All I have to do is let him.

He says nothing. I say nothing.

It’s time to put some more space between us so I can think. Time to forget everything that happened on the way here. Time to dig out the Santino-shaped barb buried in my skin. I take my bag and haul it to the opposite side of the house. He gets in front to lead me up the stairs, to a set of double doors and swings them open.

The room is like a spa—carefully luxurious, piled high with books and vibrant green houseplants, the sun pours in and the Mediterranean is just past a line of trees.

I turn to him. He puts the bag down and places his hands in his pockets. He looks pretty pleased with himself.

“Thank you,” I say.

“In Italiano, per favore.”

He’s not really saying please.

“Grat-zee,” I say with a red-blooded, stars-and-stripes American accent that only sounds rude because I know better. “Grazie,” I say properly before he reacts, then add, “ti apprezzo che tu…I think.”

I think I’m saying it right. His laugh tells me I’m not, but he lets it slide.

“I’ll see you downstairs,” he says slowly in Italian, and I nod my understanding.

When he leaves, he closes the double doors behind him, and I’m alone.

Stripping off my travel clothes, I put on a silky soft robe left hanging in the closet and recline on the patio outside my room—one of many patios that stretch across the back of the house. Between the house and the beach sits a yard dotted with white marble statues, a rose garden, and a pool that’s even bigger than the one at home.

Deciding not to think too hard about the word home and what house I associate with it, I stretch out on the rattan chaise lounge and nap in the salty air.

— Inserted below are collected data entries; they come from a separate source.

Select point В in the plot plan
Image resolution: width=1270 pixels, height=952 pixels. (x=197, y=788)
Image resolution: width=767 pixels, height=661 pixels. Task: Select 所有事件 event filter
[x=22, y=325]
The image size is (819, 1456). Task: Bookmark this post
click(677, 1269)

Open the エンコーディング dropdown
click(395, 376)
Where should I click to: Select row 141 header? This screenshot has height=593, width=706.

It’s the best nap I’ve ever had, because I awake at night, hungry and thirsty. I pad downstairs in my bare feet to find a tray of dinner, and a handwritten note in Italian.


Little Violet,

I’m out making plans for tomorrow.

Wait up for me.

Santino


Of all the times he’s left me eating alone, this is the only time he’s asked me to wait for him, and I try. I really do. After eating, I sit outside, turn on the news, find it in English, still get bored, turn off the news. I look in the cabinets and thumb through the books. It’s not too long before I go back upstairs, where the Mediterranean Sea lulls me to sleep yet again.